**WHAT THIS TASK INVOLVES:** Word for word, set down the lines from the one that contains "Task: Expand the 合集 chart dimension dropdown" through the final line of the data; no pictures belong in the copy.

**RECORDS PROVIDED:**
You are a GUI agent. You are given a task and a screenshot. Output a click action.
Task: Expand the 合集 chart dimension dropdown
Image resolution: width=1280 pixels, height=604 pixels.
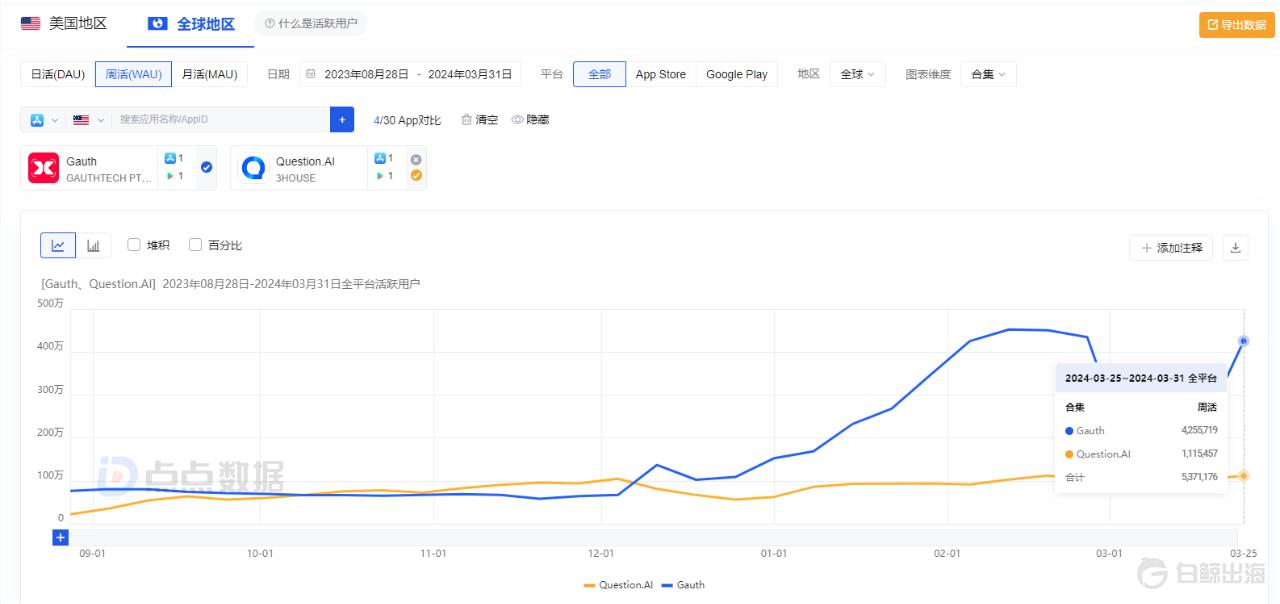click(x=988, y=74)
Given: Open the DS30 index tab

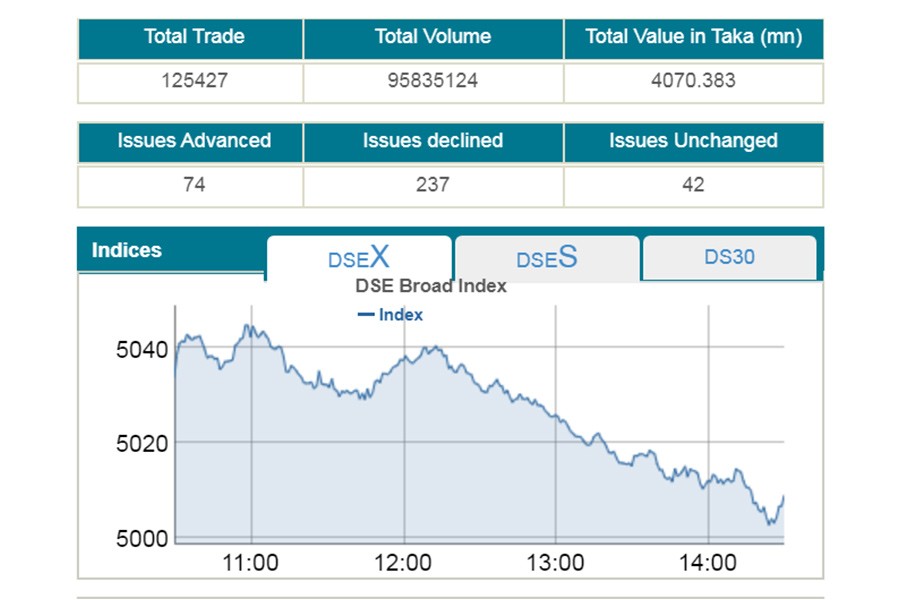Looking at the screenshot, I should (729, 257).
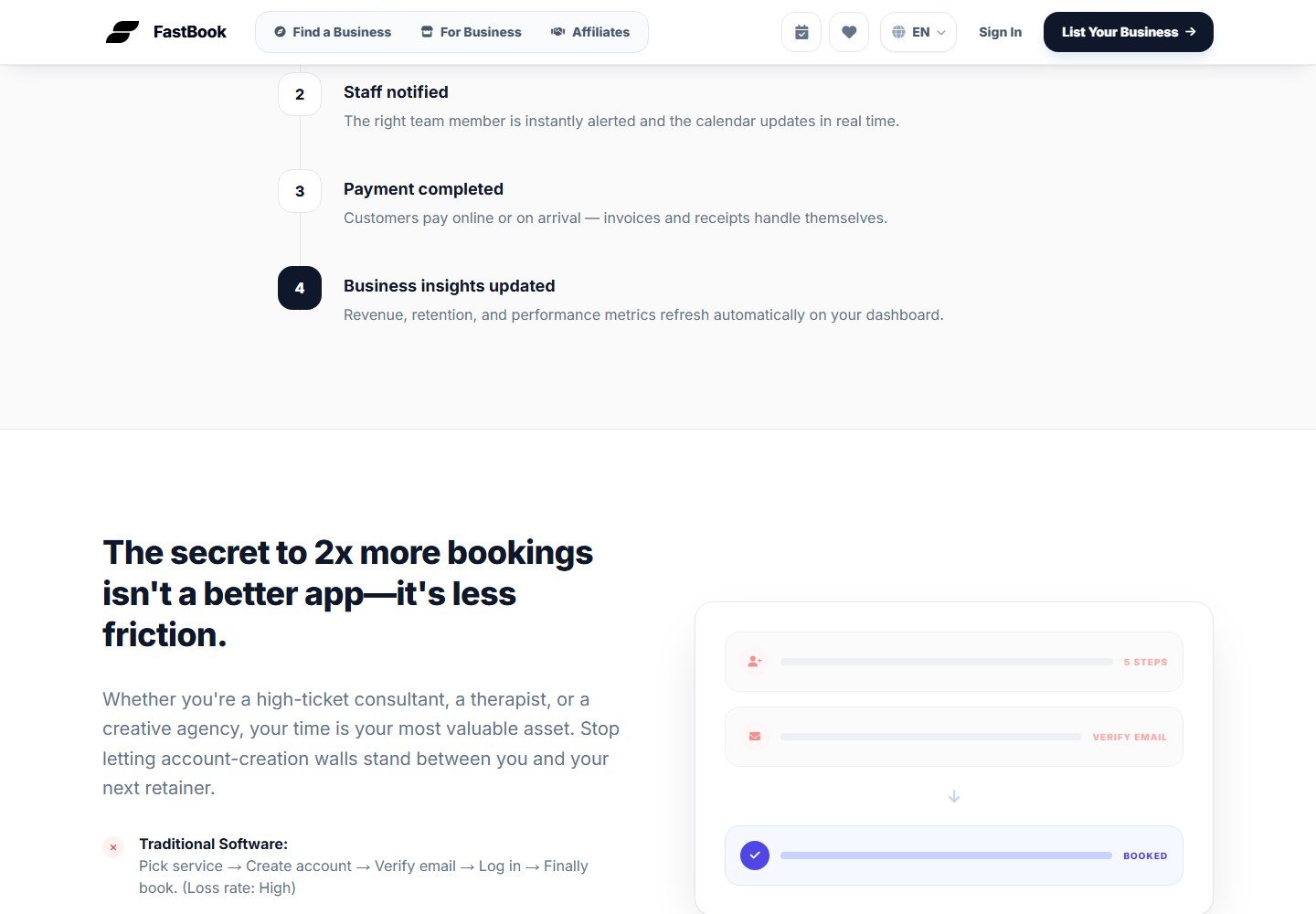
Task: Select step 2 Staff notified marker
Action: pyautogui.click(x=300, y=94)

**YOUR RESPONSE:**
Task: Expand the 合集 chart dimension dropdown
Image resolution: width=1280 pixels, height=604 pixels.
click(x=988, y=74)
Given: Open the DS30 index tab

Looking at the screenshot, I should (729, 257).
Task: Select step 2 Staff notified marker
Action: pyautogui.click(x=300, y=94)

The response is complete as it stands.